女の子なら一度は読みたい絵本、にしまきかやこさんの「わたしのワンピース」という絵本がとても素敵なんです。物語の冒頭では、うさぎさんが空から降ってきた白いきれで、ワンピースをミシンでカタカタと縫うところから始まります。そして、そのワンピースを着てお出掛けすると、あら不思議!お出掛けする先々の風景にワンピースが染まっていくんです。お花畑に行けば花柄のワンピースに、雨が降るとしずくの水玉模様に、稲穂のくさのみ模様、さらには鳥の模様になって空まで飛んで、虹の模様にもなっちゃいます。ページをめくるたびに、ワンピースの模様がくるくると変わっていくのでワクワクします。元々は雑貨好きの母の好みで選ばれた絵本でしたが、着せかえが大好きだった小さい頃の私にはもう夢のようなワンピースで、とても憧れたことを覚えています。絵もとても可愛いんです。色使いも素敵で、お気に入りのページを開いたままにして飾っておきたいほどです。

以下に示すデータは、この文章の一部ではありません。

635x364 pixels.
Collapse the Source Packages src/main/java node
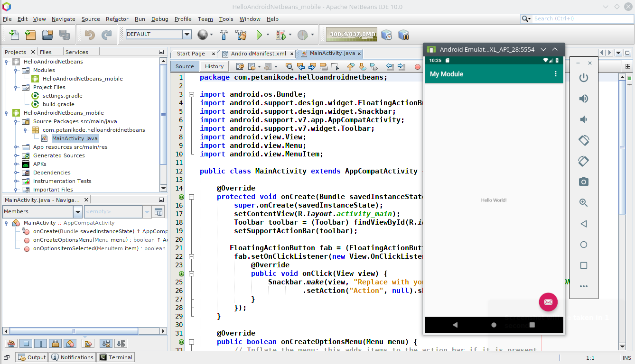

シンプルでカラフルで、ワンピースなんて三角形ですから、よくマネして絵を描いていました。作中に何度も出てくる、「ラララン、ロロロン」という鼻歌みたいなフレーズの響きが面白くて、今で言う「ゆるい」雰囲気も大好きで印象に残っています。たまたま本屋さんの絵本コーナーで久しぶりに読んでトキメキました!友だちの子どもにあげるものを探していたので、コレだ!と思いプレゼントしたところ、昔読んだ!大好きな絵本!と、大人が盛り上がりました。子どもの頃も大好きでしたが、大人になって読んでも心惹かれる絵本です。